Rewrite the items below, replacing every "screenshot" with "screen image" and changing nothing else. Leave the pictures out of your version.
————
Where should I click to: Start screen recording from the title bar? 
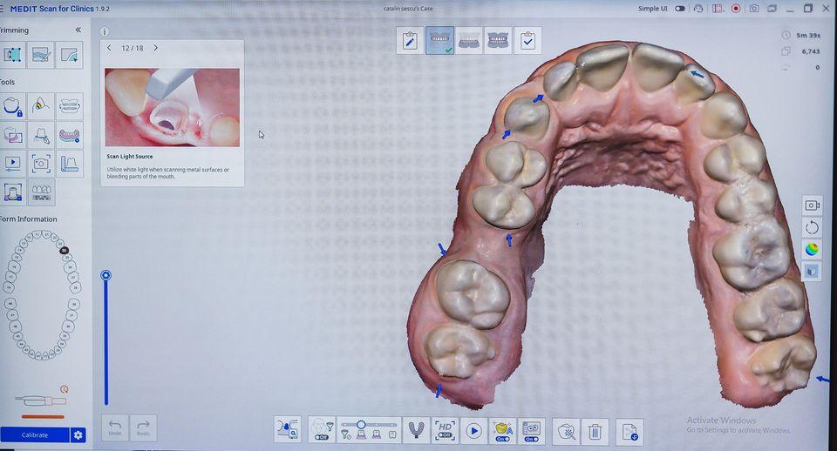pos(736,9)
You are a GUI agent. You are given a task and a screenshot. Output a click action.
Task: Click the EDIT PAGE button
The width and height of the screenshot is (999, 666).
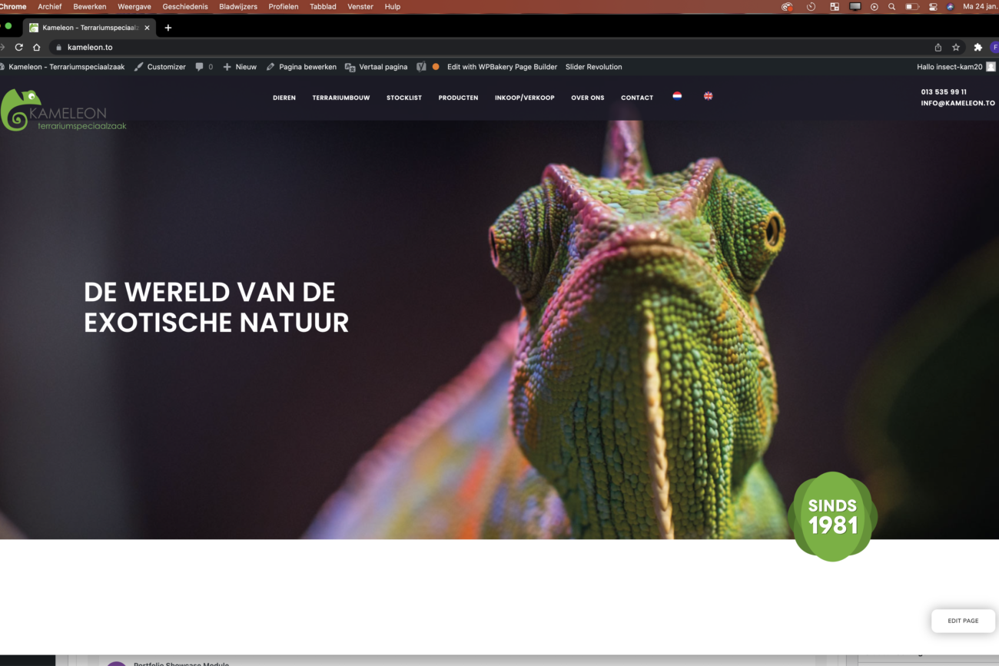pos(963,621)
————
### [Exercise response]
Where should I click to: Start screen recording from the title bar? 
pos(736,9)
You are a GUI agent. You are given a task and a screen image. Output a click action.
Task: Click the EDIT PAGE button
The width and height of the screen image is (999, 666).
pos(963,621)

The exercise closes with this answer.